La gran mayoría de estas comunidades cuenta con una escuela primaria pero no con una secundaria. Por esta razón, muchos deben trasladarse a otras localidades, lejos de sus familias, para tener acceso a una escuela de este nivel y así completar sus estudios.
«Esto ocurre pese a que la Secundaria es obligatoria en nuestro país desde 2006«, explicó Ornella Lotito, oficial de Educación de Unicef.
«Trabajamos en el desarrollo de modelos educativos innovadores como las ‘Secundarias Rurales mediadas por Tecnologías, no sólo para garantizar que los chicos accedan y finalicen al nivel secundario sino también para reducir la brecha digital existente entre los chicos que viven en esos parajes y los que viven en el sector urbano», agregó Lotito.

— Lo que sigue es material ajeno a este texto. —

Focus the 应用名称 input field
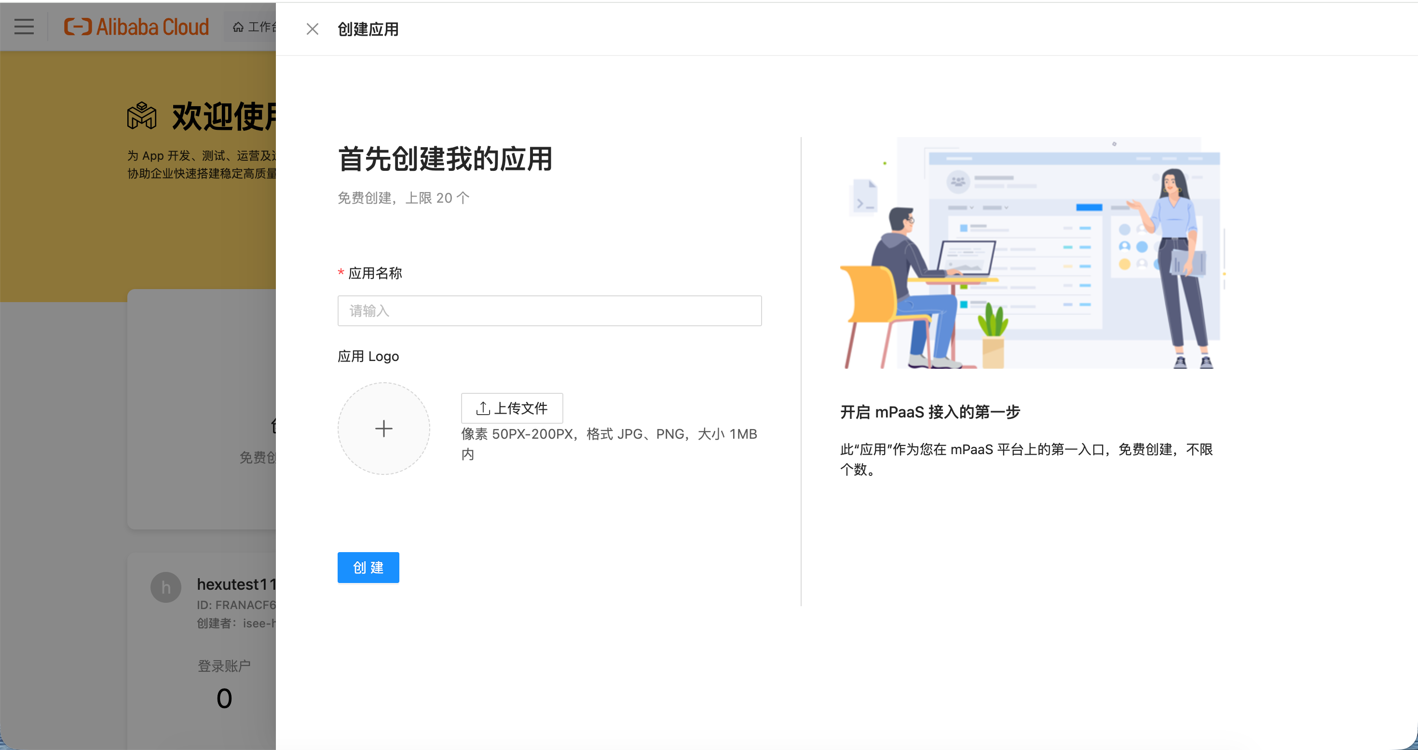The height and width of the screenshot is (750, 1418). coord(549,311)
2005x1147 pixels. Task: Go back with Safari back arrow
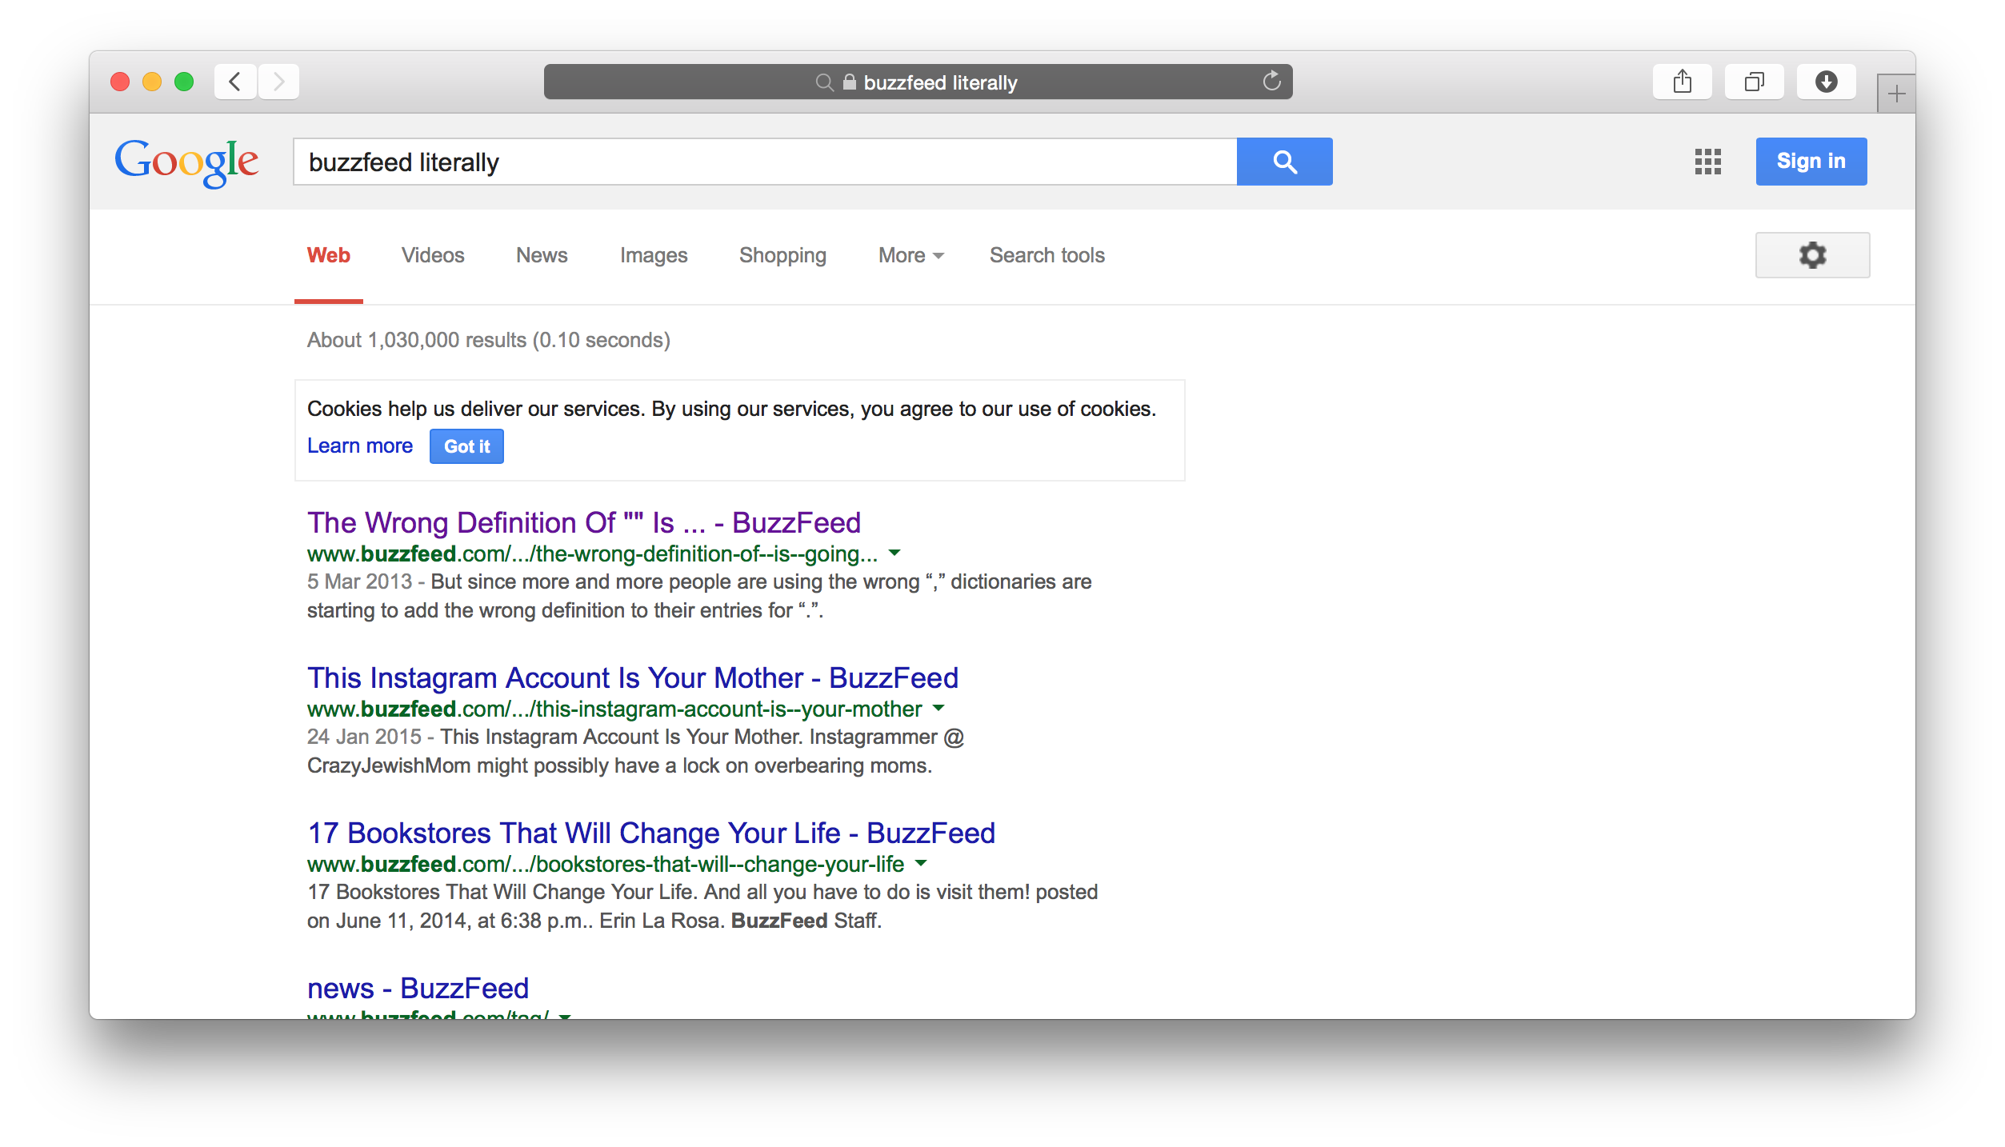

El trabajo fue reconocido por las Naciones Unidas como un proyecto innovador que da respuestas a uno de los grandes desafíos que tienen los adolescentes, no sólo en la Argentina sino en el mundo, que es acceder y terminar la escuela secundaria.
El objetivo de Unicef es que «todos los adolescentes, sin importar el lugar en el que vivan, puedan acceder a una educación de calidad sin tener que alejarse de sus hogares», destacó Julián Weich, embajador de Buena Voluntad de Unicef Argentina, que además es el animador de la prueba y hasta fue participante.
Hay ocho secundarias mediadas por tecnología con 90 sedes en parajes rurales en las provincias de Chaco, Salta, Jujuy, Misiones, Tucumán y Santiago del Estero.
Más de 100 profesores de las disciplinas del nivel secundario, 140 docentes tutores y 14 auxiliares docentes indígenas acompañan a más de 1.500 estudiantes; 46% pertenecientes a más de 10 comunidades de pueblos originarios.
Las secundarias rurales medidas por tecnologías están compuestas por una sede central ubicada en un centro urbano, a la que asisten todos los días los docentes de las distintas disciplinas del nivel, y por las sedes ubicadas en los parajes rurales, donde todos los días asisten los estudiantes.